▼▼▼
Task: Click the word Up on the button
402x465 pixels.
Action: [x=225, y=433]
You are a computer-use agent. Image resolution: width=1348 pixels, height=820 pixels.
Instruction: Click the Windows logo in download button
▲▲▲
Each line from the one containing "You are a computer-use" through the final line of the listing above should be returned exactly; return nothing else.

■ EXERCISE RESULT ■
You are a computer-use agent. Image resolution: width=1348 pixels, height=820 pixels.
Instruction: Click the Windows logo in download button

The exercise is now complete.